The records:
┄┄┄┄┄┄┄┄┄┄

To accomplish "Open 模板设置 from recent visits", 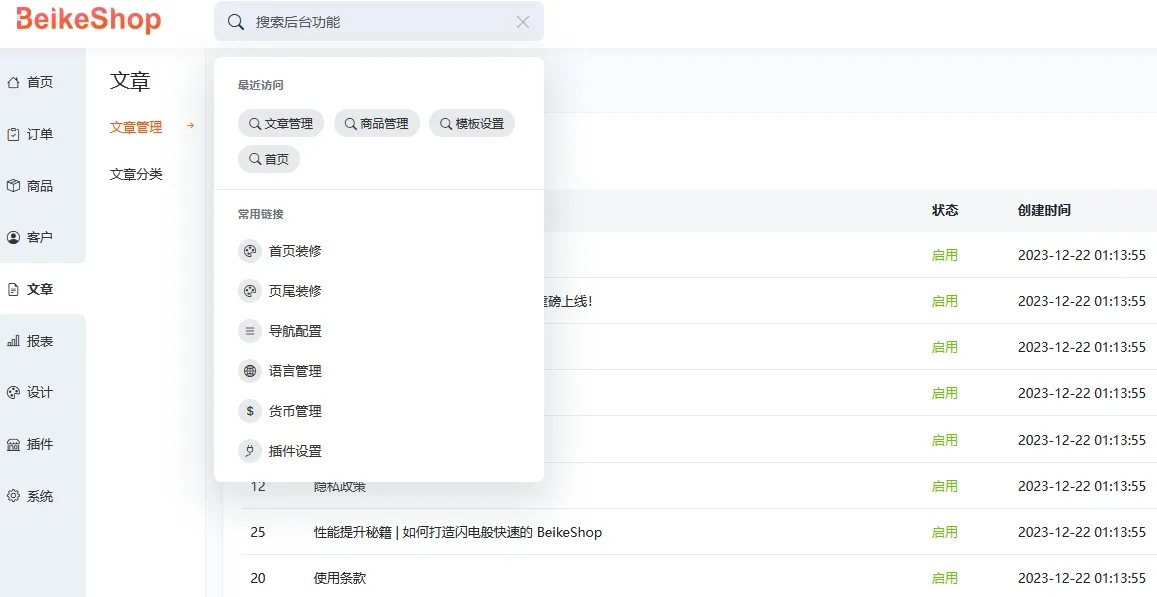I will tap(471, 123).
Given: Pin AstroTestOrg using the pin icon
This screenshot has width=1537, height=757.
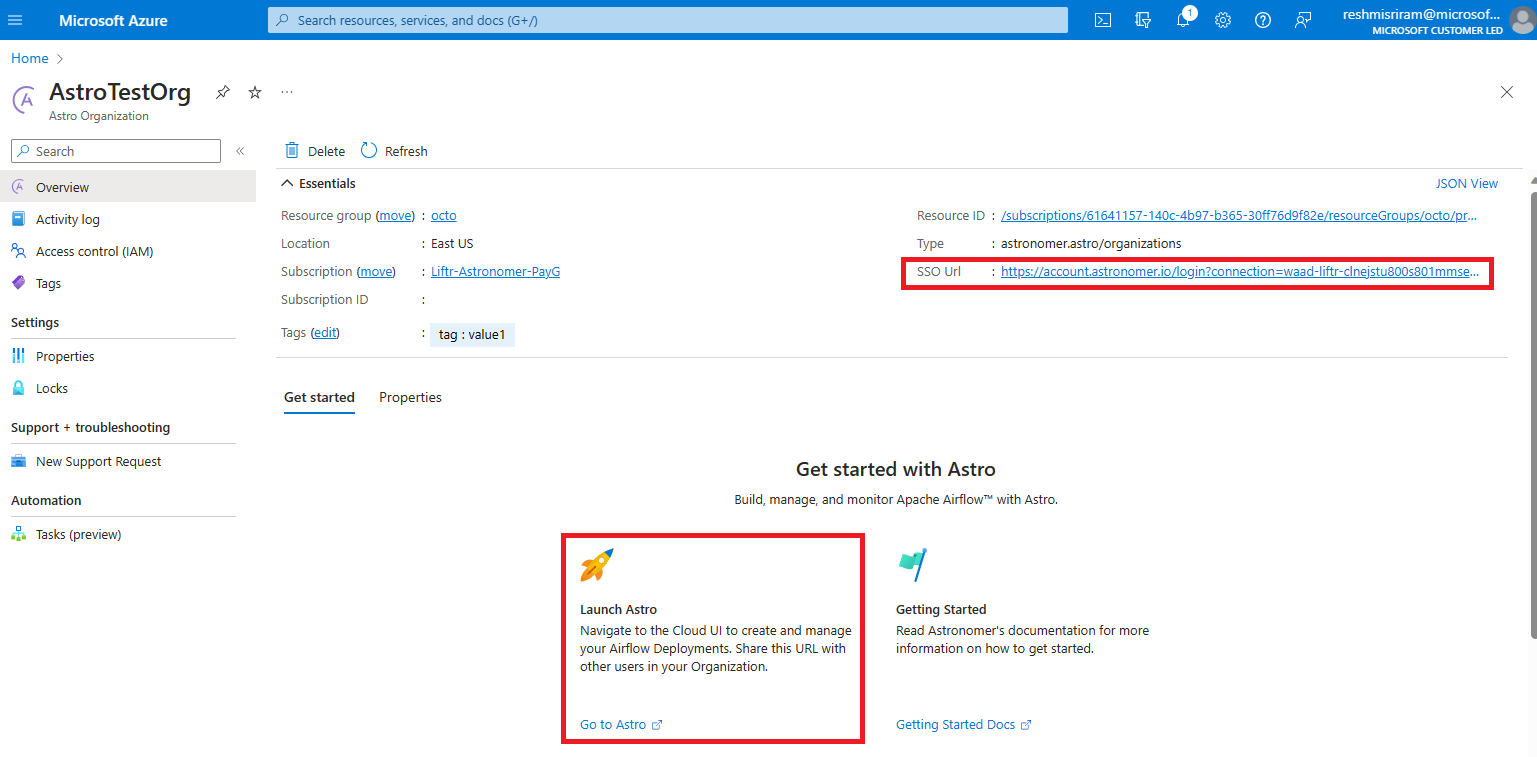Looking at the screenshot, I should (x=223, y=92).

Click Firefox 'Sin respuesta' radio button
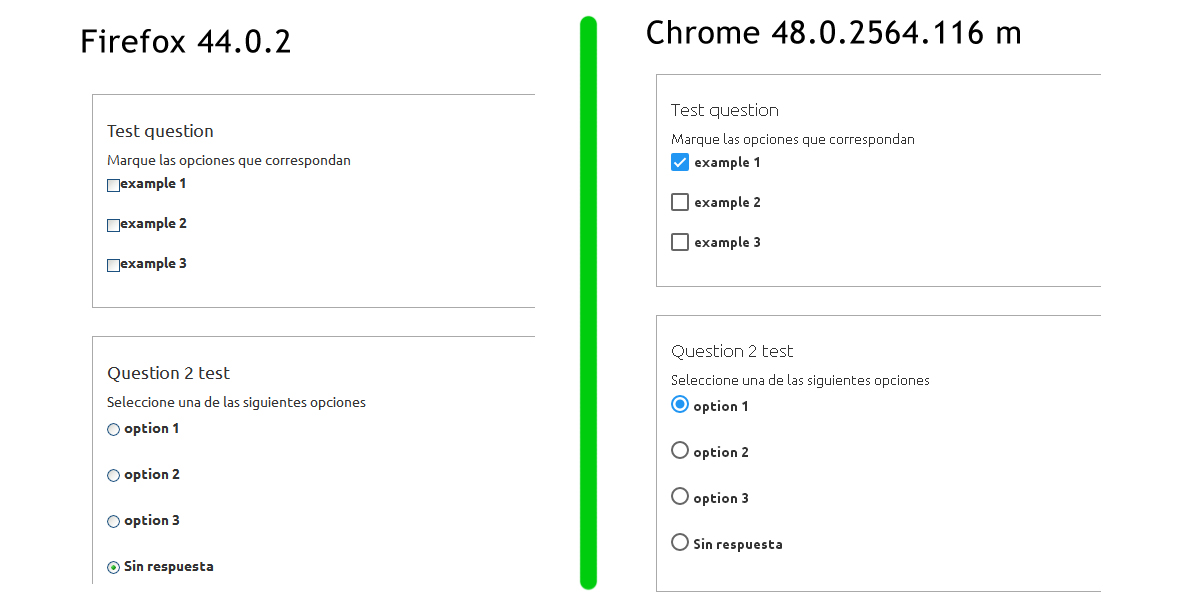coord(113,568)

┄┄┄┄┄┄┄┄┄┄

Go to the line with "Given: Pin AstroTestOrg using the pin icon" in the entries above. Reproduce that line and each one after it to the end, exactly and without the pictures.

Given: Pin AstroTestOrg using the pin icon
This screenshot has width=1537, height=757.
Looking at the screenshot, I should (x=223, y=92).

Click Firefox 'Sin respuesta' radio button
coord(113,568)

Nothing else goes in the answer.